Coordinator High-Availability
This guide shows how to scale the Contrast Coordinator to more than one instance and make it highly available.
Workflow
Deploy the Coordinator according to the basic workflow.
By default, there is only one Coordinator instance.
Verify that this Coordinator is in state Ready
:
kubectl get pods -l app.kubernetes.io/name=coordinator
NAME READY STATUS RESTARTS AGE
coordinator-0 1/1 Running 0 11m
Next, we increase the number of instances to 3.
This will create additional Coordinator instances, one after another, as described in the Kubernetes documentation for StatefulSet
.
After some time, the additional Coordinators should enter the Ready
state, too.
kubectl scale statefulset/coordinator --replicas 3
kubectl wait statefulset/coordinator --for=jsonpath='{.status.readyReplicas}=3' --timeout=2m
kubectl get pods -l app.kubernetes.io/name=coordinator
statefulset.apps/coordinator scaled
statefulset.apps/coordinator condition met
NAME READY STATUS RESTARTS AGE
coordinator-0 1/1 Running 0 14m
coordinator-1 1/1 Running 0 107s
coordinator-2 1/1 Running 0 73s
You can now try deleting individual Coordinator pods, draining a node in a multi-node cluster, or scheduling a full rollout of the Coordinator. Availability of the Coordinator endpoint shouldn't be affected, and all Coordinator pods should automatically recover.
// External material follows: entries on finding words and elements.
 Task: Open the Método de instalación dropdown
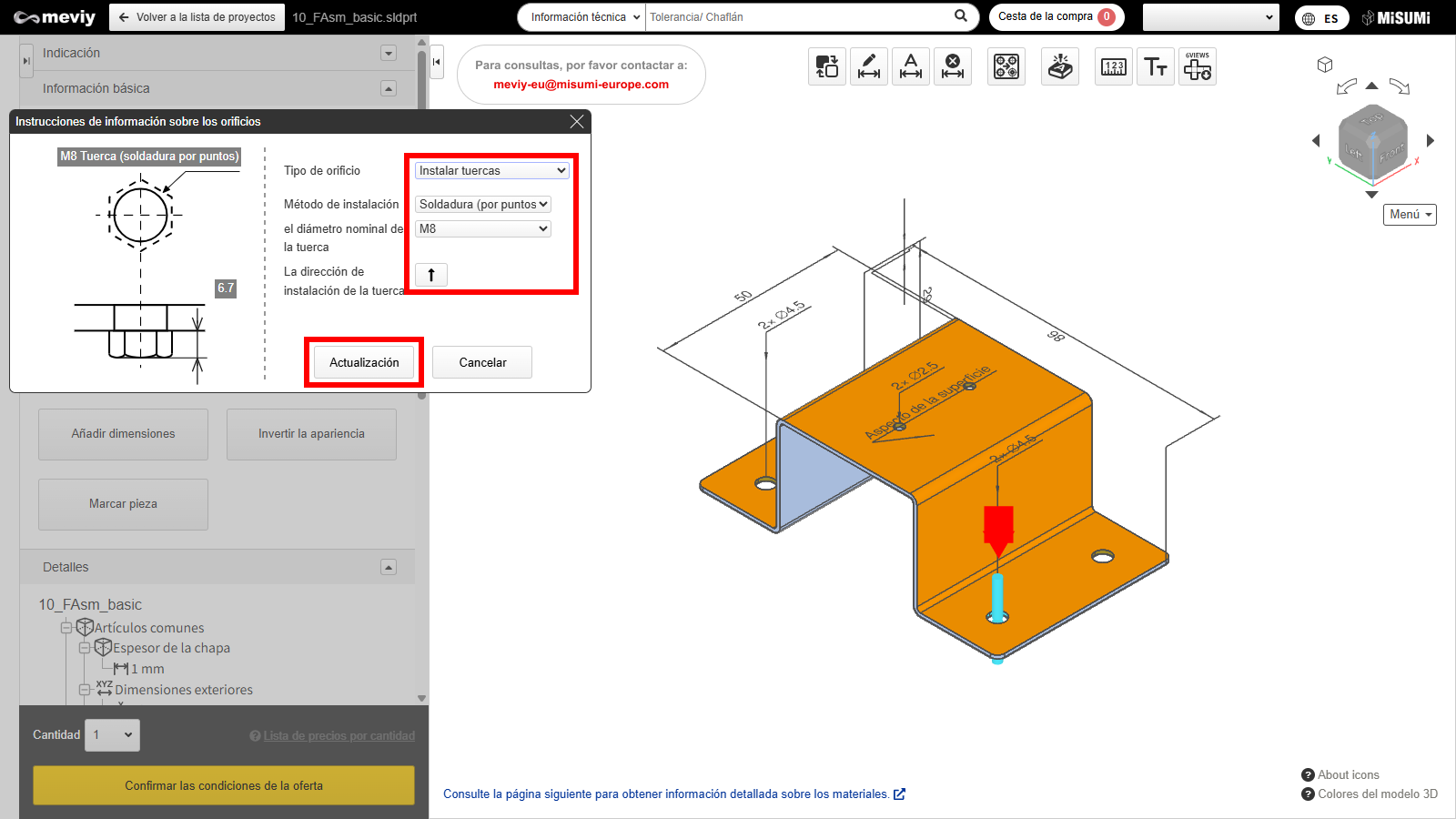pyautogui.click(x=483, y=205)
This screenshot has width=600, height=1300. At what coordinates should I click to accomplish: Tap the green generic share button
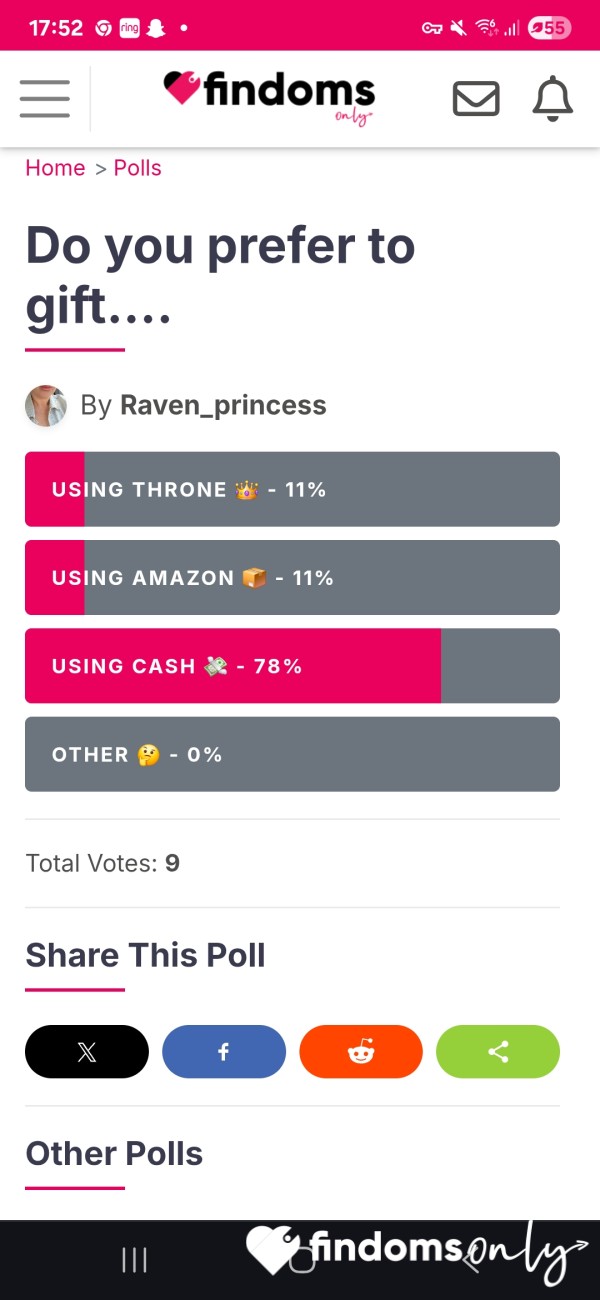click(498, 1051)
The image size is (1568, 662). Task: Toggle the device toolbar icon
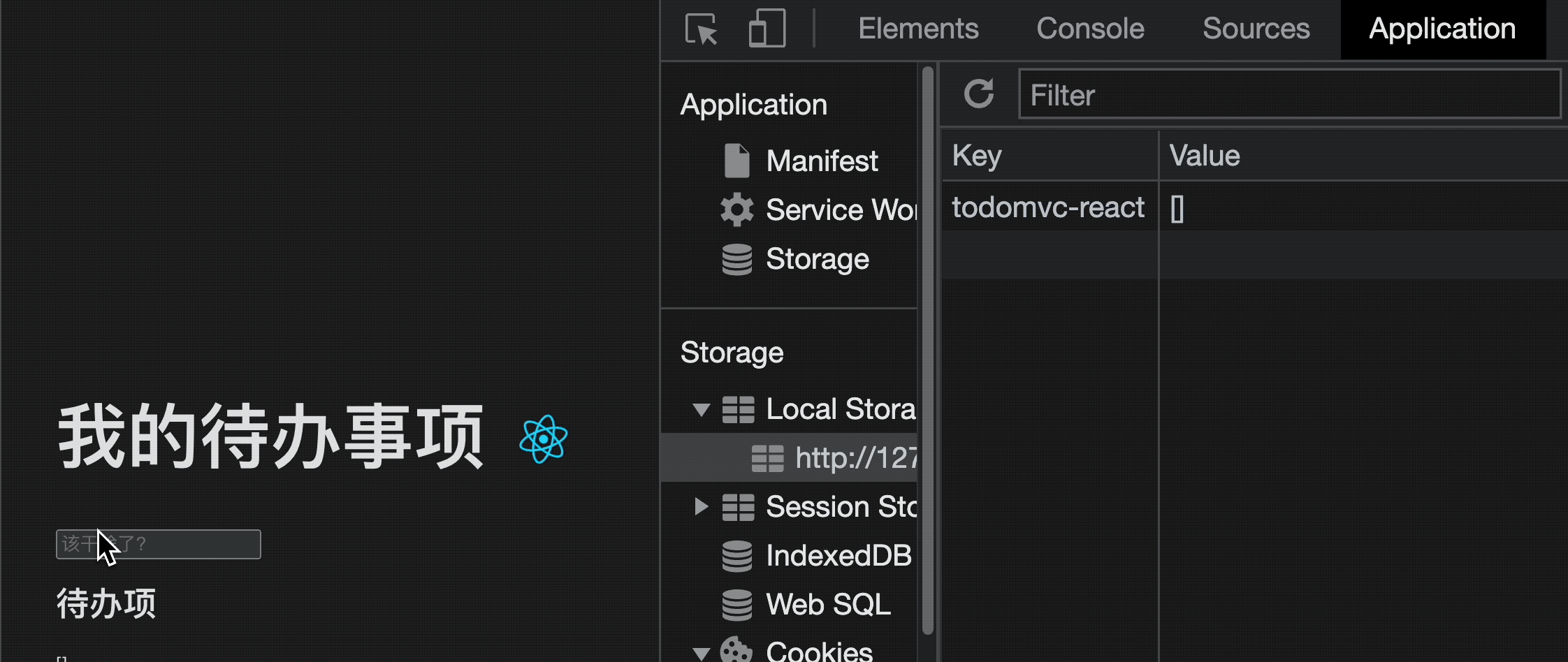(767, 29)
kubectl rollout restart statefulset/coordinator
kubectl rollout status statefulset/coordinator -w
kubectl get pods -l app.kubernetes.io/name=coordinator
statefulset.apps/coordinator restarted
Waiting for 1 pods to be ready...
Waiting for partitioned roll out to finish: 1 out of 3 new pods have been updated...
Waiting for 1 pods to be ready...
Waiting for 1 pods to be ready...
Waiting for 1 pods to be ready...
Waiting for partitioned roll out to finish: 2 out of 3 new pods have been updated...
Waiting for 1 pods to be ready...
Waiting for 1 pods to be ready...
Waiting for 1 pods to be ready...
partitioned roll out complete: 3 new pods have been updated...
NAME READY STATUS RESTARTS AGE
coordinator-0 1/1 Running 0 41s
coordinator-1 1/1 Running 0 71s
coordinator-2 1/1 Running 0 99s
How it works
Newly started (or restarted) Coordinator instances try to recover from other Coordinator instances in the cluster.
As long as a single Coordinator is initialized, the other instances eventually recover from it.
StatefulSet
semantics guarantee that Coordinator pods are started predictably, and only after all existing Coordinators are recovered.